Belfast Telegraph

Drunken teens, man dropping his trousers... welcome to Freshers' Week in Belfast

Victoria Leonard spends an eye-opening evening among the student revellers

Students drinking in the Holylands.
Students drinking in the Holylands.
A man and a child make their way through the Holylands in Belfast as freshers week begins

Freshers' Week may just have got under way - but Holylands residents are already comparing their neighbourhood to a "lawless ghetto" and say students are "making their lives hell".

Last night, the Belfast Telegraph witnessed shocking scenes as hordes of youngsters roamed the city's streets in search of a good time.

By 8.30pm, the queue for the off-licence on Agincourt Avenue already stretched out the door to the road side, and every other passer-by seemed to be clutching a bottle of the "Lurgan champagne", Buckfast Tonic Wine.

One young man, rather worse for wear, seemed possessed by the urge to repeatedly drop his trousers, to the whoops and cheers of his watching friends.

Although darkness was just beginning to fall, it was obvious that the party had been under way for several hours in many of the tightly-packed houses, as the streets reverberated to the clashing sounds of heavy bass.

Outside the Spar on University Avenue, four staff members from Ulster University sporting fluorescent tabards looked on as the night got into swing.

The group comprised two lecturers, a community relations officer, and a student wellbeing officer.

"There are just the four of us tonight," said politics lecturer Duncan Morrow.

"The idea is to deal with things at the lowest level, keep people safe and work with the police and council.

"Our job isn't to police, our job is basically to try to talk to people before it escalates - there are police here, there are council here.

"We're actually not allowed to intervene in that way, but what we do try to do is to talk to the students at a lower level, to get them to move off the streets and make sure the drinking is under control, remind them of the noise stuff and generally deal with things before anything escalates."

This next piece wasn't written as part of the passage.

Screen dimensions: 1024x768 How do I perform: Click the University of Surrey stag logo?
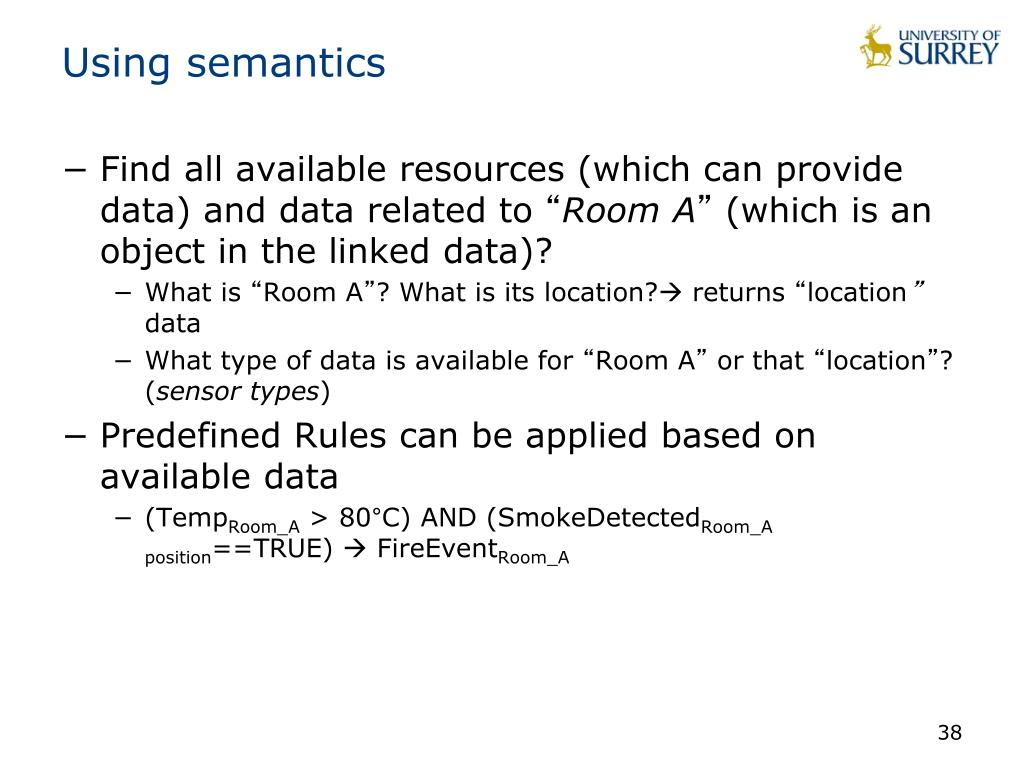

While Dr Morrow has been patrolling the streets during Freshers' Week for eight years, his colleague Una Calvert has been on duty for 12 years.

"We deal with our students very robustly once we get the reports," Ms Calvert said.

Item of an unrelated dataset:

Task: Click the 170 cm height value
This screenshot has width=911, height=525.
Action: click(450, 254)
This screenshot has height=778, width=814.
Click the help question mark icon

"Once we get the reports the students are dealt with robustly through our disciplinary procedures. They can be fined, cautioned or suspended, it depends on the level of the offence."

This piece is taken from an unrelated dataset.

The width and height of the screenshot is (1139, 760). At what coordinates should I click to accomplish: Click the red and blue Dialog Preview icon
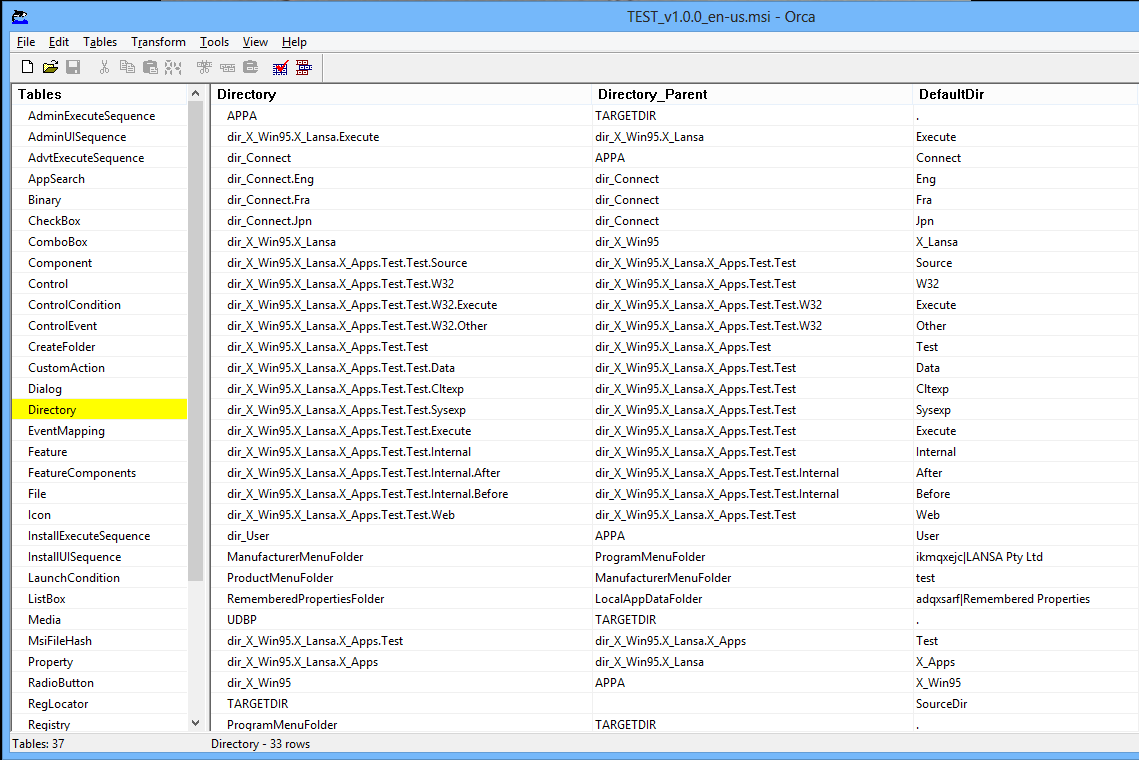pyautogui.click(x=304, y=67)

As the group moves off towards University Avenue, the Belfast Telegraph heads south along Carmel Street. A group of teenagers perched on the wall of a garden appear to have fallen out over a photograph, with the boys swearing aggressively at their scantily-clad female companions.

The street is littered with plastic cups and the jagged remnants of bottles which have been smashed on the ground.

Then, as if to remind us of the plight of the local residents, a small child toddling along the street picks up a discarded shoe and holds it above his head.

His father, just a few steps ahead, turns around and quickly takes the object from the youngster before taking his hand and ushering him past crowds of revellers and around broken glass.

Outside the off-licence on Agincourt Avenue, student Chloe McIvor (19), says she doesn't live in the Holyland but "has just come up for the partying".

"It is mad, it's crazy," she admitted. Then, apparently unaware of the irony, she added: "I don't think it's fair - we're here for the craic, but if I lived here I'd be raging. If I had a family here I'd be scared to come out."

A second year Jordanstown student (19), on crutches after a recent operation, said residents "just have to get on with it".

"It's the Holylands," he said. "When they bought the house they knew where they were coming to. I intend to party this weekend, surely.

"It'll be a lot madder later on."

Outside The Hatfield House on the Ormeau Road, Brid Ruddy, who says she has caught students having sex in her garden in previous years, revealed that she has already received reports of students urinating and defecating in the streets this year.

"Last night I felt really, really sad," said Brid, who has lived in the Holylands area for 30 years.

"Year after year, you can only see it so many times, it's just mindless. I don't know how much longer I could do this to be honest, I don't know in the long term.

"Residents are being driven out by this behaviour."